Aimer et transmettre
Aimer et transmettre
Ce que les enfants attendent encore
Né en 1950, j’ai connu un temps où l’enfant était d’abord une responsabilité. Il fallait l’élever, le protéger, lui apprendre sa place dans le monde. L’amour existait, bien sûr, mais il passait souvent par le devoir, le cadre et les efforts du quotidien.
Puis sont venus les enfants des années 1980. Beaucoup de parents ont voulu leur offrir davantage : éviter les frustrations qu’eux-mêmes avaient connues, répondre plus vite à leurs envies, être plus proches, plus attentifs, plus présents aussi.

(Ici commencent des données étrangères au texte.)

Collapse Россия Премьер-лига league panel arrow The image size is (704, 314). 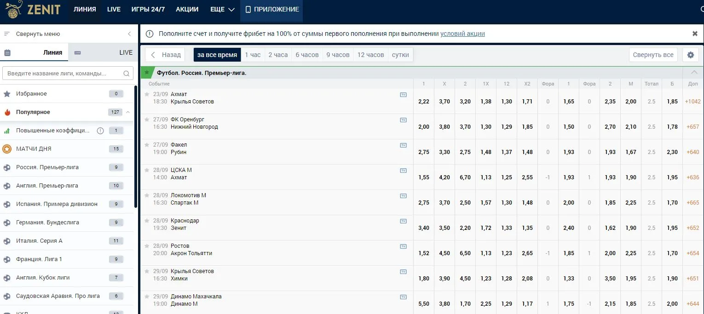tap(694, 73)
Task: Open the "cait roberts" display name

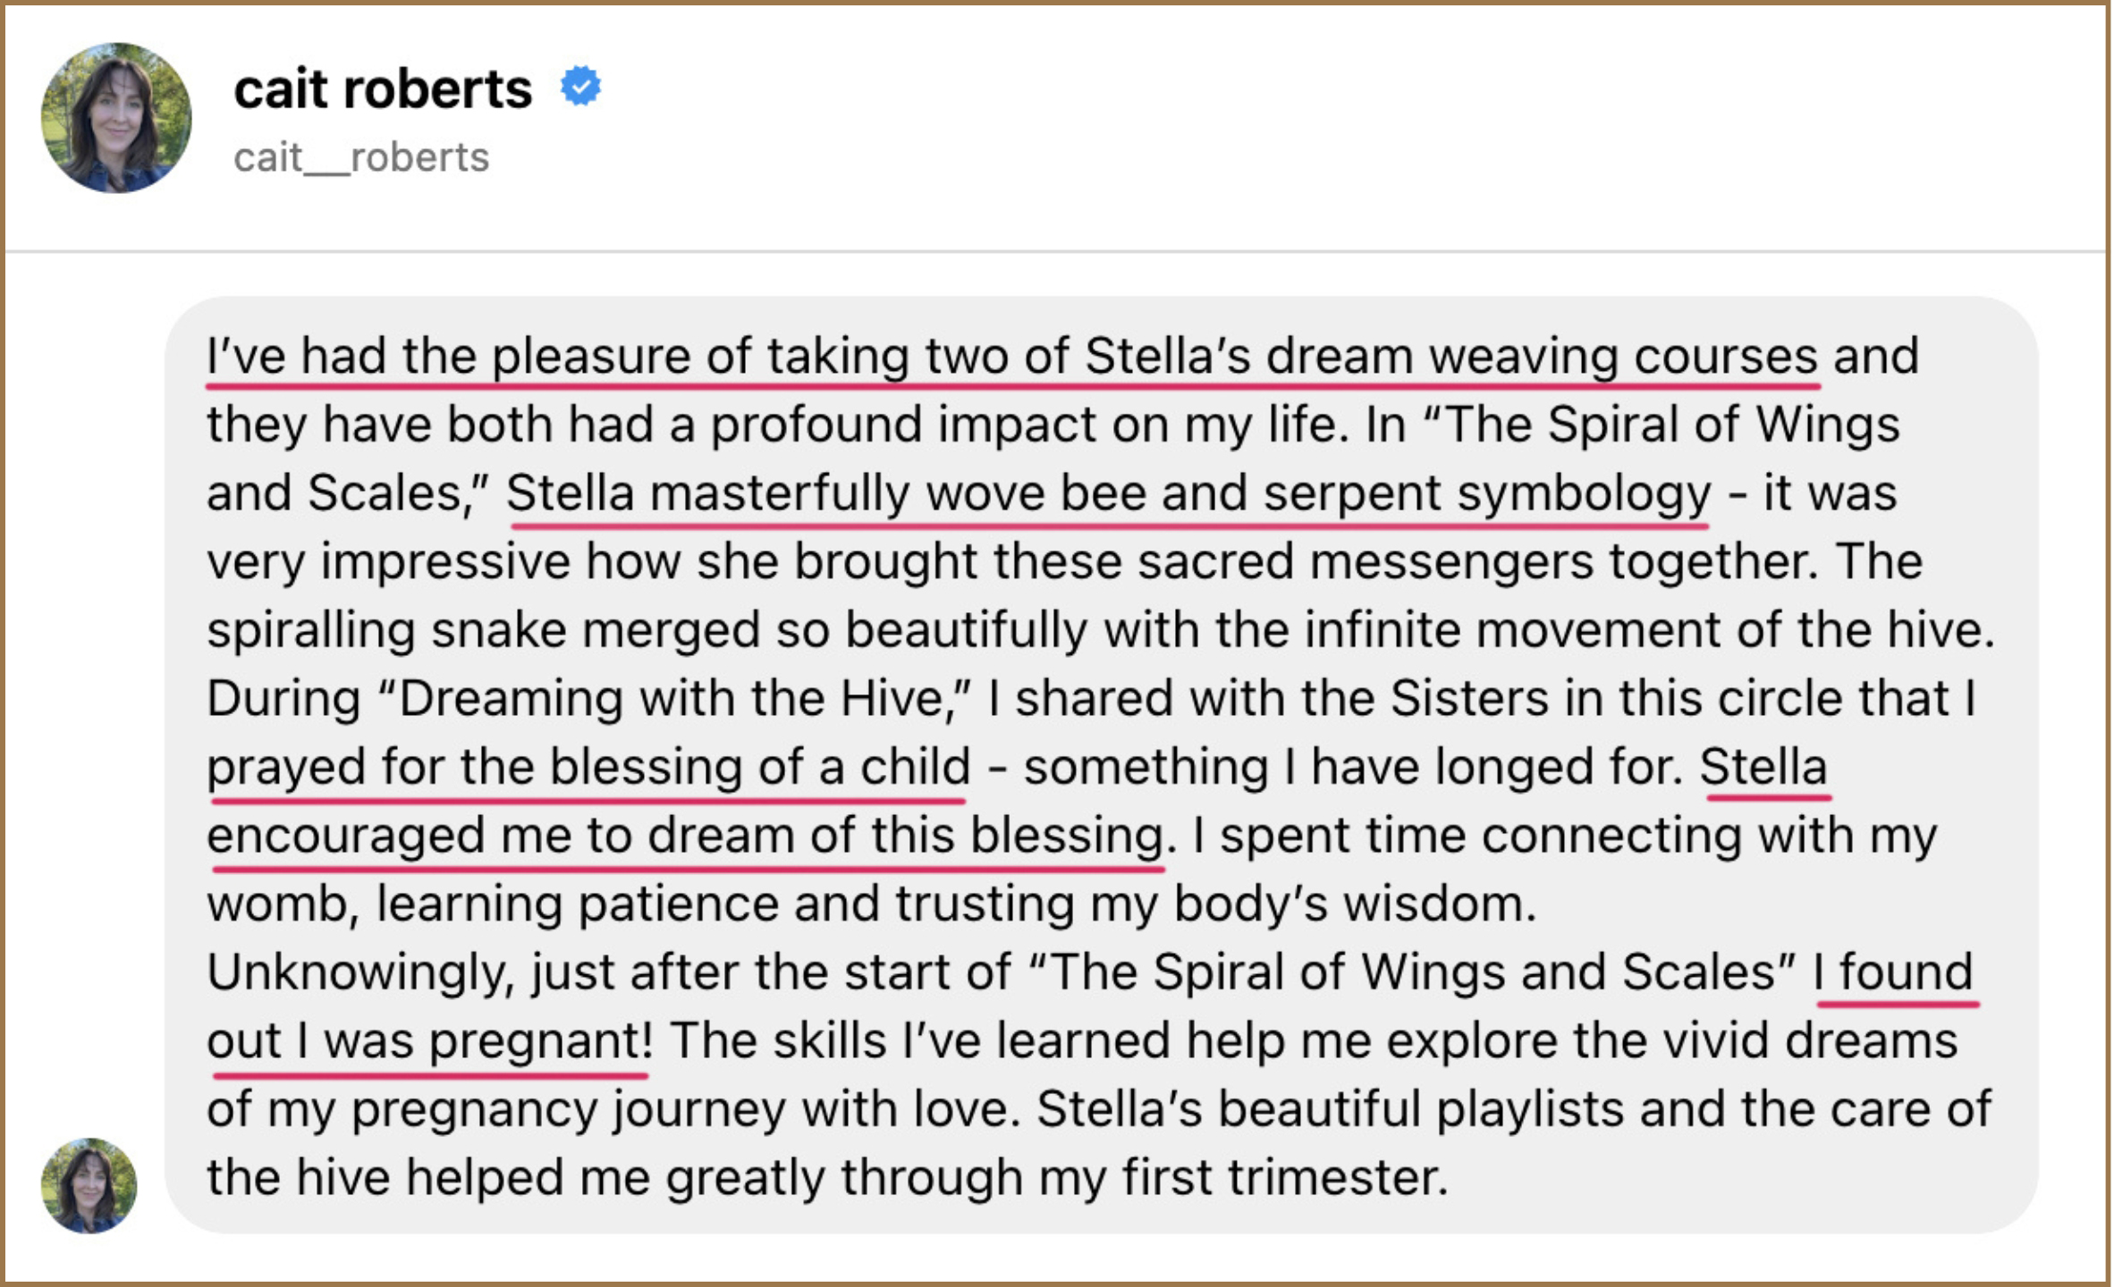Action: (x=383, y=88)
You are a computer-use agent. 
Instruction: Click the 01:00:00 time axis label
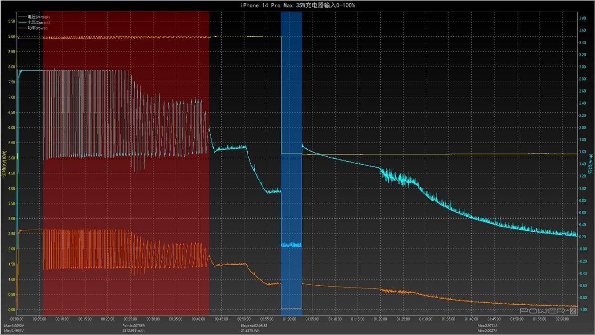click(289, 319)
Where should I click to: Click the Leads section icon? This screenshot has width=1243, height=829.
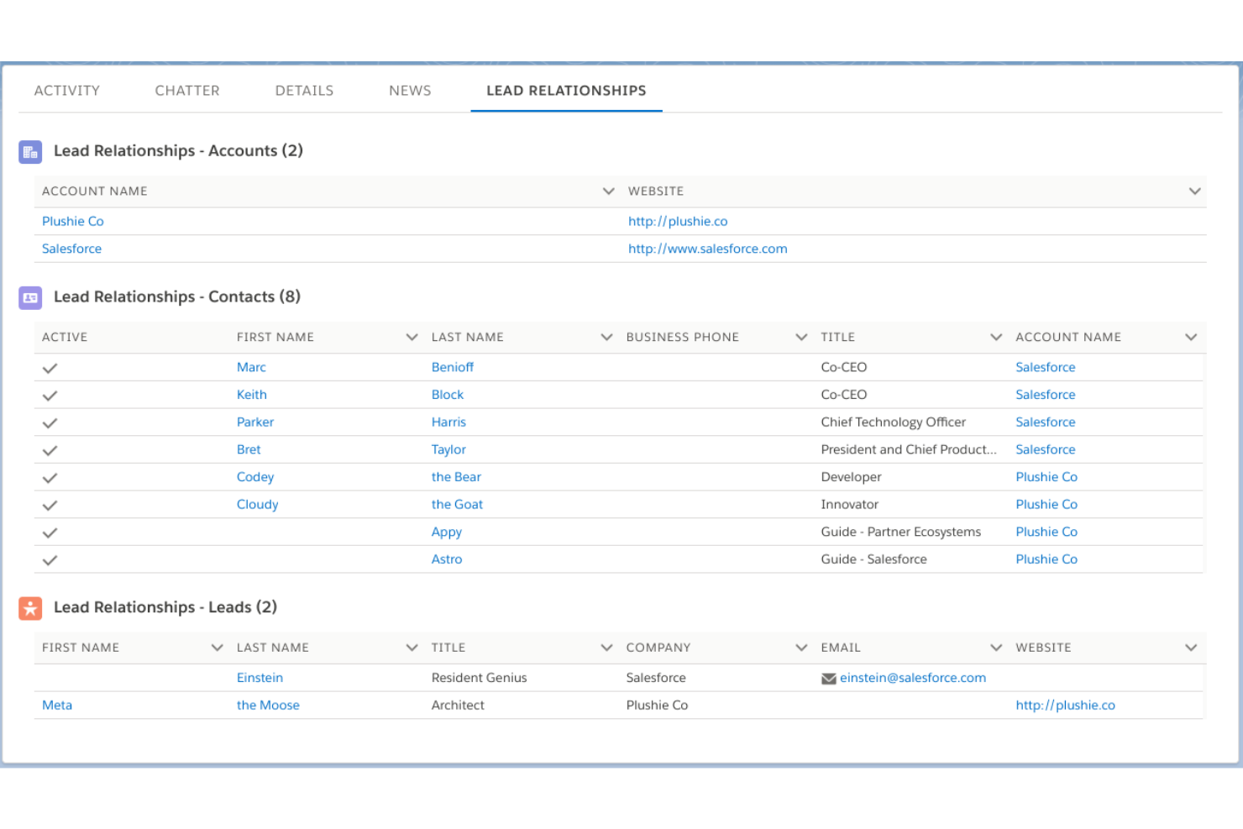29,607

Aujourd’hui, j’ai parfois le sentiment que certains parents ne savent plus très bien où placer les limites. L’enfant prend une place centrale, ses émotions deviennent souvent la mesure de tout, et les adultes d’aujourd’hui cherchent des réponses partout : dans le passé, dans les livres, sur les écrans ou auprès d’experts. Comme s’ils avançaient sans repères vraiment stables, un peu perdus devant ce qu’ils devraient encore transmettre, accepter ou refuser.

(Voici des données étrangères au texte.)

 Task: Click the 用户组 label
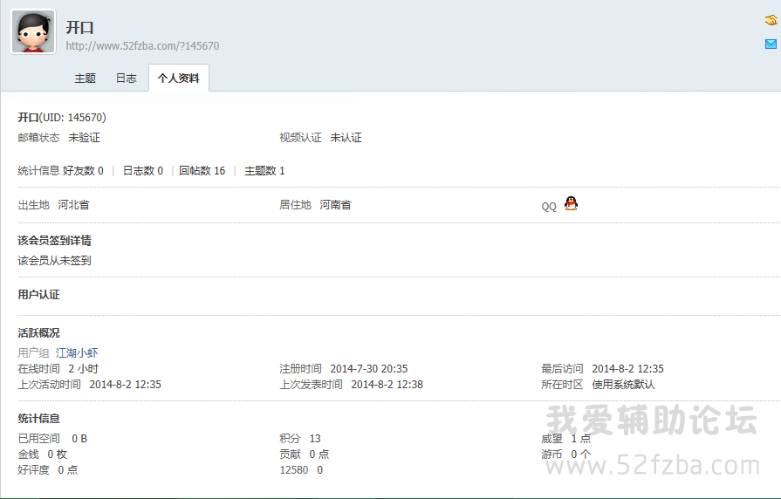(33, 353)
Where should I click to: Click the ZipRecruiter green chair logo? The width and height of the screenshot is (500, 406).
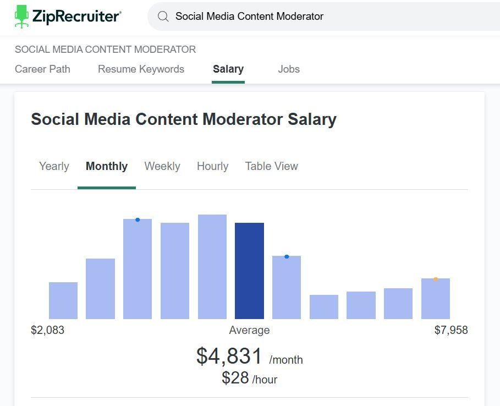(x=21, y=17)
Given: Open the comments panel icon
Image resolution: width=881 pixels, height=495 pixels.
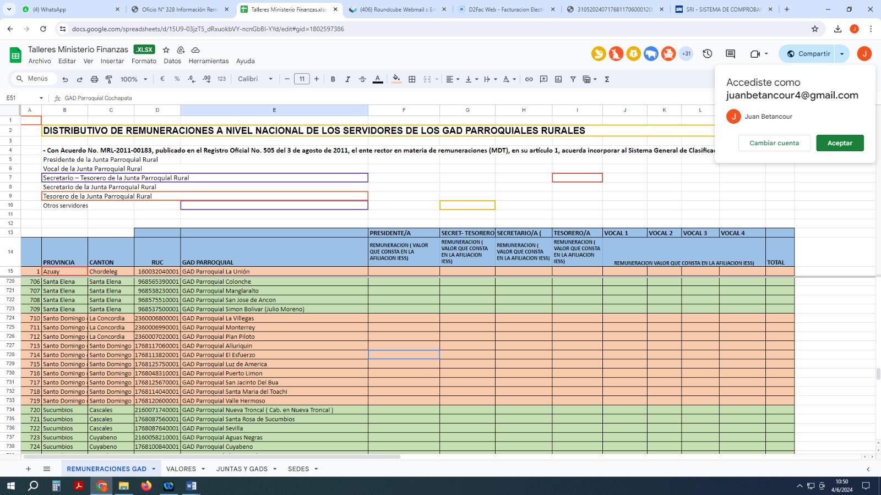Looking at the screenshot, I should coord(730,54).
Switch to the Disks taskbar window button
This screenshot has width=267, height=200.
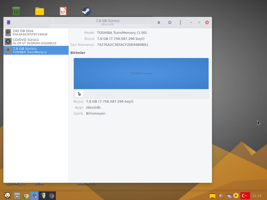(34, 196)
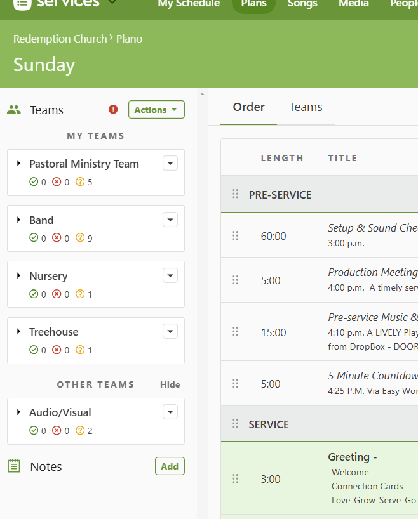Click drag handle on Production Meeting row
Viewport: 418px width, 519px height.
coord(235,280)
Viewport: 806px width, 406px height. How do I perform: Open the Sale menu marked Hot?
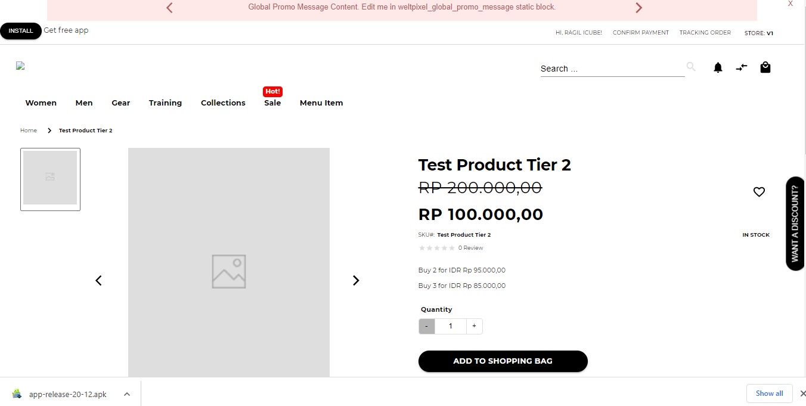272,103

J’ai parfois aussi le sentiment que notre société a voulu remettre en question trop vite des règles et des repères qui existaient depuis longtemps. Certains méritaient évidemment d’évoluer. D’autres étaient devenus trop durs ou injustes. Mais à force de tout transformer en même temps, beaucoup de limites se sont effacées sans être réellement remplacées.
Le problème vient peut-être aussi du fait que les parents et les enfants restent, au fond, les mêmes êtres humains qu’autrefois, avec les mêmes besoins d’amour, de sécurité, d’attention et de transmission. Ce sont surtout les modèles éducatifs, les rythmes de vie et les règles sociales qui changent sans cesse, parfois trop vite pour que chacun trouve naturellement sa place.
On demande aujourd’hui aux parents de tout comprendre, de tout expliquer, de tout négocier, alors qu’eux-mêmes vivent dans une société instable, rapide et souvent contradictoire. Certains adultes semblent même avoir du mal à devenir pleinement adultes, comme si l’époque entretenait une forme d’adolescence prolongée.
Hier encore, en parlant avec mes enfants, je me suis rendu compte que ces échanges ressemblent parfois à une recherche de réponses. Chacun tente de comprendre son époque avec ce qu’il a reçu, avec ses doutes, ses expériences et ses propres blessures. Nous cherchons tous, au fond, comment continuer à transmettre quelque chose de juste dans un monde qui change plus vite que les générations elles-mêmes.
Pourtant, je ne crois pas qu’il faille être inquiet au point de ne plus savoir quoi faire. Aucun parent n’a eu toutes les réponses, quelle que soit l’époque.
Moi, je crois surtout qu’il faut aimer ses enfants, les protéger et leur transmettre quelque chose de solide. Avec cette base-là, les réponses finissent souvent par se construire au fil de la vie, des erreurs, des difficultés et des échanges avec eux.
Les enfants n’ont pas besoin de parents parfaits. Ils ont besoin d’adultes présents, capables de tenir une direction, même avec des hésitations parfois.